In the records that follow, the lines from the one containing "согласие на обработку" to the one containing "Terms of Use (285, 1850)", inclusive, are to be given again exactly.
──────
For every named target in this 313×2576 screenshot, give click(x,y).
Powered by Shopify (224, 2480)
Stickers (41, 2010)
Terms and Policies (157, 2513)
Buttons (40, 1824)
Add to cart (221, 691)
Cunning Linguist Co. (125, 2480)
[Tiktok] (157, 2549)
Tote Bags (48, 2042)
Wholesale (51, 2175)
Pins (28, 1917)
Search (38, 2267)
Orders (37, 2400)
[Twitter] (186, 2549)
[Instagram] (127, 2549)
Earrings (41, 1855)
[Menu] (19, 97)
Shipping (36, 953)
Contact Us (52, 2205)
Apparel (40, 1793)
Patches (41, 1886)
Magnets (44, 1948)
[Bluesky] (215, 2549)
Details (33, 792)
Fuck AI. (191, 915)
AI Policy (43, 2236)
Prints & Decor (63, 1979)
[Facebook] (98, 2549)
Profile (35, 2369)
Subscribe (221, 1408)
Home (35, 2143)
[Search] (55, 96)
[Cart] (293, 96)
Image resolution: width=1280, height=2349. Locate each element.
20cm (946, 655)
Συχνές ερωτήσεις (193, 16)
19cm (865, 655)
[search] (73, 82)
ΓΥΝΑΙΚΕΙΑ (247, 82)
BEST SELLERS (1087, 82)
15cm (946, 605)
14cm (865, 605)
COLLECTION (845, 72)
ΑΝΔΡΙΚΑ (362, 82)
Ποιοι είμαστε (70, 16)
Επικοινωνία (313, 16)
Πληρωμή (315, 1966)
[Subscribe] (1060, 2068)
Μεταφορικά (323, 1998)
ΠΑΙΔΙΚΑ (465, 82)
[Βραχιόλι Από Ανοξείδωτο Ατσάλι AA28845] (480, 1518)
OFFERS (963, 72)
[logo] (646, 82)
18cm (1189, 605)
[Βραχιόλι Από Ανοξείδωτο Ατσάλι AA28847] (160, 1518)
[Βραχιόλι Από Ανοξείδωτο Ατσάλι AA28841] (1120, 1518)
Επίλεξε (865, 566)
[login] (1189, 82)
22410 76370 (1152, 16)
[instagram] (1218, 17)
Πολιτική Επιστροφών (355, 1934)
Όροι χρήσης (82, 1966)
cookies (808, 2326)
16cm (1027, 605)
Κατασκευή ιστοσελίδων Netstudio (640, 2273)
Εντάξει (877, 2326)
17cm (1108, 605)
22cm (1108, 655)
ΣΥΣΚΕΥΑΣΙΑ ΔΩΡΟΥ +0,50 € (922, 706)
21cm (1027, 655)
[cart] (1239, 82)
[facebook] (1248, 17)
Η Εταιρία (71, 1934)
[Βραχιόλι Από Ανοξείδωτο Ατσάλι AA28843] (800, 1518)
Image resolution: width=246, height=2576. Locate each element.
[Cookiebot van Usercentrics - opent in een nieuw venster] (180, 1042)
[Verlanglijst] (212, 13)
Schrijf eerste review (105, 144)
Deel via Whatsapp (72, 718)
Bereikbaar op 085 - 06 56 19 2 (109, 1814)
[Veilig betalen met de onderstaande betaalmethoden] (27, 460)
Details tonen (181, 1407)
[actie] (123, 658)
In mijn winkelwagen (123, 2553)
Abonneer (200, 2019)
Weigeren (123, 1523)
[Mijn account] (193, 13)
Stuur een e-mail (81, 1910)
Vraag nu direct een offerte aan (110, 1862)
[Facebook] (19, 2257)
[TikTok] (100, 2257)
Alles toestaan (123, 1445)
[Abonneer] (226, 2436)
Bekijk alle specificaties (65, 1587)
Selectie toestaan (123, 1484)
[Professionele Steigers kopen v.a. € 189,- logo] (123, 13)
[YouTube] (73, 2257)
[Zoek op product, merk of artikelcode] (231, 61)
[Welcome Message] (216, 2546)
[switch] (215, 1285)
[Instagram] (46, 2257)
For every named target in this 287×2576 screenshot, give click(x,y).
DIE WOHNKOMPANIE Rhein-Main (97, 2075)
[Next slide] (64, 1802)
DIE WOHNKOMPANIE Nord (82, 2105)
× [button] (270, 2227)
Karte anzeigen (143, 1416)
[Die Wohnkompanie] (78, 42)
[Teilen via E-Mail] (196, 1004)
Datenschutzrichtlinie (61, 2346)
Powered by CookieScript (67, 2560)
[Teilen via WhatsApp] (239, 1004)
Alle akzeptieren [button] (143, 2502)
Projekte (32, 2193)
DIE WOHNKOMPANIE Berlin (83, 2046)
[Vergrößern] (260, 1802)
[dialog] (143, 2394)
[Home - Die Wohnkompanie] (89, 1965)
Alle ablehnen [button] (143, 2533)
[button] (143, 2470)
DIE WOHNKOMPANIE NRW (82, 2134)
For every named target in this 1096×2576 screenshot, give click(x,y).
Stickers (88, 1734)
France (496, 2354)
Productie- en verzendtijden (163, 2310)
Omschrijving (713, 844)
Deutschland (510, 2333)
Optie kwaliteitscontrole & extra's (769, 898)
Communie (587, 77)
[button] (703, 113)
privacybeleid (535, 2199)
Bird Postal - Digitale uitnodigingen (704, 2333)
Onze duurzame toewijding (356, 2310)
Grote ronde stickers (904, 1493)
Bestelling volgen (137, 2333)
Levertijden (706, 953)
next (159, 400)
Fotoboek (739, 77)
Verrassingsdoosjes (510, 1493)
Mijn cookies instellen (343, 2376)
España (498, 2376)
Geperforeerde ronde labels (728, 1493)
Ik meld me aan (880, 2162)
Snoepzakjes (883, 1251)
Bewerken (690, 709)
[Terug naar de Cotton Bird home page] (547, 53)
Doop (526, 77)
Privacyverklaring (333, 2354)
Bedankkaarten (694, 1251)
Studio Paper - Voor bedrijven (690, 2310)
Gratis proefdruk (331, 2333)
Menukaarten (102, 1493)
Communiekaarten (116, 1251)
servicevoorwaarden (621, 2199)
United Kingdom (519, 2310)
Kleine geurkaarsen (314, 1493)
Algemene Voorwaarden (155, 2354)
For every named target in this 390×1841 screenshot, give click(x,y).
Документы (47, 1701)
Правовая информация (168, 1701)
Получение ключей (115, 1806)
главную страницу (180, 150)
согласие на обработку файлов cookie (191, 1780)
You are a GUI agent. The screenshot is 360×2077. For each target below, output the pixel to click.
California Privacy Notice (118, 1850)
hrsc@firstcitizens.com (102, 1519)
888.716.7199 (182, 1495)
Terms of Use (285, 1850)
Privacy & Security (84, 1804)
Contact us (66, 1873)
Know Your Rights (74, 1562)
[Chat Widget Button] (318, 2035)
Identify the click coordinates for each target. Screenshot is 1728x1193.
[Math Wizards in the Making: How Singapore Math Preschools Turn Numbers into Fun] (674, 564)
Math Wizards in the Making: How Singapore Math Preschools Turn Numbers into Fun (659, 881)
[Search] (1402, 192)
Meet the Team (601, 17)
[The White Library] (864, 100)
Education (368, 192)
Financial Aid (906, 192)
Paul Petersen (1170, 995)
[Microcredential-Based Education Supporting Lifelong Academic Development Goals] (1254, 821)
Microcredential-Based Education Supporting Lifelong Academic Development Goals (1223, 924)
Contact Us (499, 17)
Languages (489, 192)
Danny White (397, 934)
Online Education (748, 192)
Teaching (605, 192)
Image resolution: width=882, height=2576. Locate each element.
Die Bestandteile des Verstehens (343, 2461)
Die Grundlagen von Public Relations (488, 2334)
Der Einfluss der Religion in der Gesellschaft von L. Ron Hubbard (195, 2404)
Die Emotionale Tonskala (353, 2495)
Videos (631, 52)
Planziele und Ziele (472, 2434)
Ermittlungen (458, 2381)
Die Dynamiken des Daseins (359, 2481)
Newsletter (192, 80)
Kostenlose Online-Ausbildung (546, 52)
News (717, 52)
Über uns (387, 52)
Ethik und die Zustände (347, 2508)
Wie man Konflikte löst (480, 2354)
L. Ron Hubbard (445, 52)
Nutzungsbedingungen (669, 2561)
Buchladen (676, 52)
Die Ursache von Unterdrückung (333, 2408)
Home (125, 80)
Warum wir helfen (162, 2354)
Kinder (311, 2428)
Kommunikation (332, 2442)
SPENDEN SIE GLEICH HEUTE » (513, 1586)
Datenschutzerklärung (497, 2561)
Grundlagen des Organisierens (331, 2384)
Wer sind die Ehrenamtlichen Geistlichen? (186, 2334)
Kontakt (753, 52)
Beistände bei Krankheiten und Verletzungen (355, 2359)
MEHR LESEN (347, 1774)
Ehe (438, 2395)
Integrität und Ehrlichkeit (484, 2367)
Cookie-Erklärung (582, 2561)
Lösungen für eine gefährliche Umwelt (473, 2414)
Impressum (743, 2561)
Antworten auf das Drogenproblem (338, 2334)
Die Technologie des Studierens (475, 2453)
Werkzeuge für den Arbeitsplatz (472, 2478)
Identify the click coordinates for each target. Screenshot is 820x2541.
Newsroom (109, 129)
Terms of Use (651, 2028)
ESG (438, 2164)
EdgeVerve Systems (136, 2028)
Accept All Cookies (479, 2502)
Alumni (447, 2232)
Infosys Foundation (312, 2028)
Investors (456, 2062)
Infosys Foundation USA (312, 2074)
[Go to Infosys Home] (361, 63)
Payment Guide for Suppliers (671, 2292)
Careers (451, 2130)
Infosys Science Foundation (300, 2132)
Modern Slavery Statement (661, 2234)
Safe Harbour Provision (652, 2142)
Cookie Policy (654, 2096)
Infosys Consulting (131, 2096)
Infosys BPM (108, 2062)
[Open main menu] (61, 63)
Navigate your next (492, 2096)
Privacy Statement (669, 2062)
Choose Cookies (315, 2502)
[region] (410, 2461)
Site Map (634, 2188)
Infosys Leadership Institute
──────
[RESPONSE]
согласие на обработку файлов cookie (191, 1780)
You are a GUI agent. The screenshot is 360×2077. For each target below, output the pixel to click.
California Privacy Notice (118, 1850)
hrsc@firstcitizens.com (102, 1519)
888.716.7199 (182, 1495)
Terms of Use (285, 1850)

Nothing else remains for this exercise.